Monroe Fisher's Higher Calling. (original) (raw)

Bonds went on the run after the shooting but returned to Belton a couple of months later in the company of Texas Ranger Frank Hamer, best known as the man who tracked down Bonnie and Clyde and led the ambush that killed them. Bonds posted bond but didn't act like a man who had just surrendered. He strapped on a pair of Colt .45s and started haunting the courthouse square in Belton, keeping an especially close eye on the north door.

"From then on, six days a week, Bonds was downtown, mostly in the 200 block of East Central, the scene of the killing," witness John Surghnor recalled to Dallas Morning News columnist Ken Biffle in 1986. "He always stood so that he could see the north side of the courthouse. He sat in his car or stood with his back to the wall."

One day Bonds found Sheriff Bigham and his chief deputy sitting on the north steps of the courthouse and called out to them from his Model T. Bonds then dog-cussed Bigham and the deputy up one side and down the other, daring them to go for a gun.

"Before this is over, it looks like I'll have to kill the sheriff and his deputies," Bonds snorted, and drove away.

A nervous citizenry waited to see what would happen next and soon observed county law enforcement officers mostly avoiding the north door of the courthouse .

Bonds, who was awaiting his own trial, was usually off the streets by dark, but on Dec. 2, 1926 he stuck around to serve as a possible witness in an evening court session. He parked his car in front of the courthouse just as another car passed. The driver of the car seemed to recognize Bond and swerved across the street to get closer, tires squealing. Bonds looked behind him just as somebody poked a shotgun through a back window and pulled the trigger. He ducked.

"When the shotgun went off, instead of taking the top of his head off, it shot the right eyeball out of its socket," Surghnor recalled.

A bystander drove Bonds to the hospital, where he was treated, bandaged and released. He was back on the street the next day "studying the courthouse with his remaining eye."
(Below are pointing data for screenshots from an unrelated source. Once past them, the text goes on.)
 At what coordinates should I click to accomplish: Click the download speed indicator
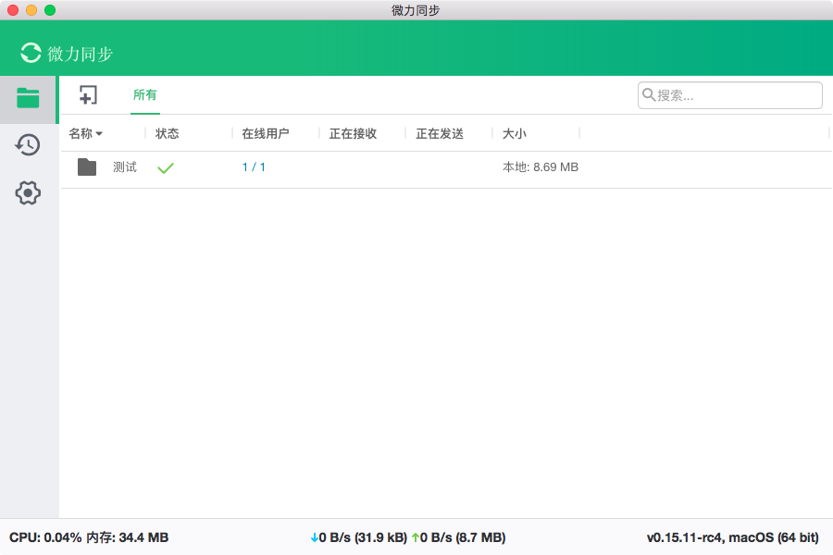[x=358, y=537]
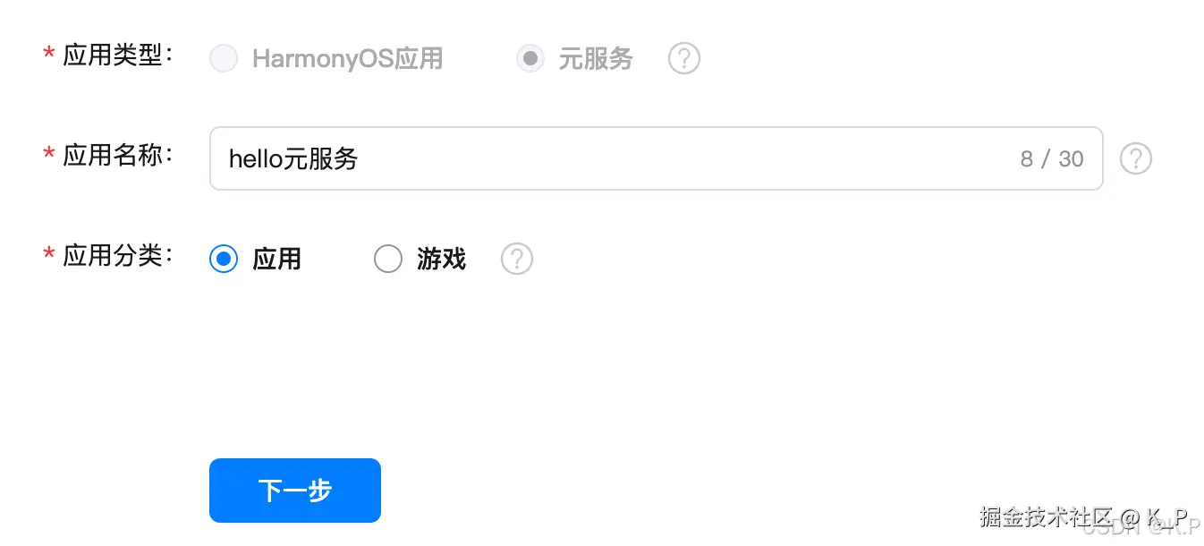Click the 8 / 30 character counter
This screenshot has height=546, width=1204.
pos(1051,158)
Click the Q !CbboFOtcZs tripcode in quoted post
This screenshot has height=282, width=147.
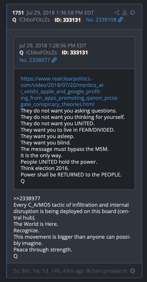click(x=38, y=53)
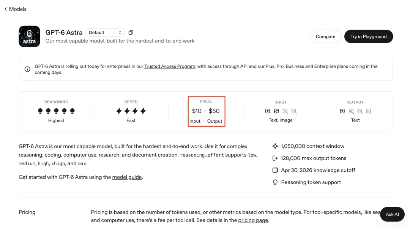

Monroe Fisher, Wiley Fisher's oldest son, was charged with the shooting but not indicted. He faced a new murder charge in May of 1927, a month before Bonds' scheduled trial date, when somebody shot Bonds to death in downtown Belton, just a few yards from where Wiley Fisher had died. Monroe and his 19-year old brother Johnnie were charged with the murder. Only Monroe stood trial, and a jury of his peers quickly turned him loose. Several newspapers reported that the jury reached their decision after just one ballot.

Surghnor told Biffle that he believed Bell County's elected officials were afraid to prosecute Bonds. "I believe those elected officials helped plan Albert Bonds' death," he said.

Legal scholars today see the Monroe Fisher verdict as an obvious case of "jury nullification," where a jury might suspect or even know a defendant is guilty but returns a not guilty verdict because the jurors don't like the law or they believe the victim needed killing. Defense attorneys, especially in the early days, often invoked a "higher calling of family honor" when defending an obviously guilty client. That seems to be the case here.

Monroe Fisher went on to serve a stint as a Bell County constable in spite of the fact that he might have killed a former sheriff-or maybe because of it.